The records should be written out in full, with nothing altered.

╭─ MATERIAL TO PROCESS

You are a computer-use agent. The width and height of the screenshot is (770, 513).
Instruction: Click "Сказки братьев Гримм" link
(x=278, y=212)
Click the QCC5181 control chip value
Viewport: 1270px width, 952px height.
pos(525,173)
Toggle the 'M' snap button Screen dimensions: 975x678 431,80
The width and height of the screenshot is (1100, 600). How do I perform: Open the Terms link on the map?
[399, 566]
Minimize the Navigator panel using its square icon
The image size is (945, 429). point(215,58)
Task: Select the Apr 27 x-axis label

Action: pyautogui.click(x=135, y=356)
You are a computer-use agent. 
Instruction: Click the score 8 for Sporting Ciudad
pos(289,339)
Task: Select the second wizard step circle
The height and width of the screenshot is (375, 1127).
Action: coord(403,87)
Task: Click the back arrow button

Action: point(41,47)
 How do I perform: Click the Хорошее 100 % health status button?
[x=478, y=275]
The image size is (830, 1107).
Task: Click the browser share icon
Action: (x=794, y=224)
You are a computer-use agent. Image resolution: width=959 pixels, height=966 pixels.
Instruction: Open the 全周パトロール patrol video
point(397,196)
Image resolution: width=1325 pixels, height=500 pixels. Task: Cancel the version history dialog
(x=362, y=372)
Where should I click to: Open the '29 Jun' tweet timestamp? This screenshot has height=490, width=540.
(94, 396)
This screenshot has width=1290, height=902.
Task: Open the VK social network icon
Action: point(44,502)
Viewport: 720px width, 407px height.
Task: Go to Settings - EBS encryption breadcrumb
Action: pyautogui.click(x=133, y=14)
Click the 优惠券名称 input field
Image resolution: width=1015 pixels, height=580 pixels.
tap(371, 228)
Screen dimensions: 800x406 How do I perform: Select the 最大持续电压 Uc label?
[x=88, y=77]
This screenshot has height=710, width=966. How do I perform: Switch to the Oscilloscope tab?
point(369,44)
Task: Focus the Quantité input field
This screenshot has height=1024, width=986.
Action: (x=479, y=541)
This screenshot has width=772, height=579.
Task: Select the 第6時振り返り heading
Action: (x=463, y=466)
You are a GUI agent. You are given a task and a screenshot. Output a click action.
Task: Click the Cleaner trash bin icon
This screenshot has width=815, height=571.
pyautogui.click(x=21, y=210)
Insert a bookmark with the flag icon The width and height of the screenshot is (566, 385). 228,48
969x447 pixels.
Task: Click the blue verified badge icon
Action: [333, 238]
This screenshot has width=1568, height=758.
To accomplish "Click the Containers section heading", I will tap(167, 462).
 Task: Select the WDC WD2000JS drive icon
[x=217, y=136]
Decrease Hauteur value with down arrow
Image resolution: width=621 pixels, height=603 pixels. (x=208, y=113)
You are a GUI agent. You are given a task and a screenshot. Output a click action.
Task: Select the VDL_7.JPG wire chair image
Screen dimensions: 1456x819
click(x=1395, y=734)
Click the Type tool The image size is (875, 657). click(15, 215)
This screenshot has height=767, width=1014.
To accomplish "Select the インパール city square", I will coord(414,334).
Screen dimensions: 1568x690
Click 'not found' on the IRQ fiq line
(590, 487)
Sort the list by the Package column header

╰─

__WRITTEN RESPONSE__:
You are a computer-use agent. The width and height of the screenshot is (770, 513).
Instruction: Click "Сказки братьев Гримм" link
(x=278, y=212)
Click the QCC5181 control chip value
Viewport: 1270px width, 952px height.
pos(525,173)
Toggle the 'M' snap button Screen dimensions: 975x678 431,80
The width and height of the screenshot is (1100, 600). How do I perform: Open the Terms link on the map?
[399, 566]
Minimize the Navigator panel using its square icon
The image size is (945, 429). point(215,58)
Task: Select the Apr 27 x-axis label

Action: pyautogui.click(x=135, y=356)
You are a computer-use agent. 
Instruction: Click the score 8 for Sporting Ciudad
pos(289,339)
Task: Select the second wizard step circle
The height and width of the screenshot is (375, 1127).
Action: coord(403,87)
Task: Click the back arrow button

Action: point(41,47)
 How do I perform: Click the Хорошее 100 % health status button?
[x=478, y=275]
The image size is (830, 1107).
Task: Click the browser share icon
Action: (x=794, y=224)
You are a computer-use agent. Image resolution: width=959 pixels, height=966 pixels.
Instruction: Open the 全周パトロール patrol video
point(397,196)
Image resolution: width=1325 pixels, height=500 pixels. Task: Cancel the version history dialog
(x=362, y=372)
Where should I click to: Open the '29 Jun' tweet timestamp? This screenshot has height=490, width=540.
(94, 396)
This screenshot has width=1290, height=902.
Task: Open the VK social network icon
Action: point(44,502)
Viewport: 720px width, 407px height.
Task: Go to Settings - EBS encryption breadcrumb
Action: pyautogui.click(x=133, y=14)
Click the 优惠券名称 input field
Image resolution: width=1015 pixels, height=580 pixels.
tap(371, 228)
Screen dimensions: 800x406 How do I perform: Select the 最大持续电压 Uc label?
[x=88, y=77]
This screenshot has height=710, width=966. How do I perform: Switch to the Oscilloscope tab?
point(369,44)
Task: Focus the Quantité input field
This screenshot has height=1024, width=986.
Action: (x=479, y=541)
This screenshot has width=772, height=579.
Task: Select the 第6時振り返り heading
Action: (x=463, y=466)
You are a GUI agent. You are given a task and a screenshot. Output a click action.
Task: Click the Cleaner trash bin icon
This screenshot has width=815, height=571.
pyautogui.click(x=21, y=210)
Insert a bookmark with the flag icon The width and height of the screenshot is (566, 385). 228,48
969x447 pixels.
Task: Click the blue verified badge icon
Action: [333, 238]
This screenshot has width=1568, height=758.
To accomplish "Click the Containers section heading", I will tap(167, 462).
 Task: Select the WDC WD2000JS drive icon
[x=217, y=136]
Decrease Hauteur value with down arrow
Image resolution: width=621 pixels, height=603 pixels. (x=208, y=113)
You are a GUI agent. You are given a task and a screenshot. Output a click action.
Task: Select the VDL_7.JPG wire chair image
Screen dimensions: 1456x819
click(x=1395, y=734)
Click the Type tool The image size is (875, 657). click(15, 215)
This screenshot has height=767, width=1014.
To accomplish "Select the インパール city square", I will coord(414,334).
Screen dimensions: 1568x690
Click 'not found' on the IRQ fiq line
(590, 487)
Sort the list by the Package column header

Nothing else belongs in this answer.